THERE'S PRAYER AND THEN THERE'S PRAYER

      Maybe it is because Alex Karras ("Mongo just a pawn in the game of life") recently passed away, but lately when I think of the word "pray" I keep thinking of Liam Dunn praying in his role of Preacher Johnson in Blazing Saddles. With a black preacher's hat and a black preacher's coat Dunn held his Bible aloft and cried, "O LORD!" and then went on with a loud prayer appropriate for a Mel Brooks inspired bigot to intone before a momentous occasion (destruction of the town). And that is not how I usually think of prayer.


     We (that's you and me) Christians have formalized our prayer life to such a high and mighty extent that we forget how simple "The Lord's Prayer" or Psalm 121 can be when we slow down and really listen, when we really feel it, when we drop the word "intone" not only from our vocabulary but from our behavior. 

     I am not faulting formal prayer in any way. Two weeks ago I was nervous about getting a heart cath, my first. As I prayed Compline that night I really heard the words and the intent of Psalm 91, as if for the first time: 

Because you have made the LORD your refuge,
   and the Most High your habitation,

There shall no evil happen to you,
   to keep you in all your ways.

For he shall give his angels charge over you,
   to keep you in all your ways.

They shall bear you in their hands,
   lest you dash your foot against a stone.

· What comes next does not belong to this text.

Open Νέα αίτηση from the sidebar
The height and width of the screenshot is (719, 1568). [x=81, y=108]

You shall tread upon the lion and adder;
   you shall trample the lion and the serpent
                   under your feet.

and, finally, near the end of Compline, there is this simple prayer:

Guide us waking, O Lord, and guard us sleeping; that awake
we may watch with Christ, and asleep we may rest in peace.

     This last prayer is particularly comforting to someone who worries what the next day will bring. Think for a moment about being on "watch with Christ," watching together, you, him, your brother, the Son of God, who would die that nothing evil would ever happen to your soul. That is a prayer to pray in a low voice, barely a whisper or a sigh (1 Kings 19:12.)

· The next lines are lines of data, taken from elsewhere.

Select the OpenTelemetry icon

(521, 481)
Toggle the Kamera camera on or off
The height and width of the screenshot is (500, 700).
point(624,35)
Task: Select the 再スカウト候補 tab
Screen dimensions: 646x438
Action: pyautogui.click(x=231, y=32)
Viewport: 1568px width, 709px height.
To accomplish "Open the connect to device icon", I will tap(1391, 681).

     Often when I pray I am quiet and know that I am with God, just as Psalm 46 says. It is refreshing just to sit quietly with God. We don't really talk much at these quiet times. I know he loves and cares for me and he knows everything in my heart. I can't hide who I am when I am with him. Nor do I want to. We are at peace. There is no great wind, no breaking mountains, no fire, no intoning.

Oh, my heart? Very healthy.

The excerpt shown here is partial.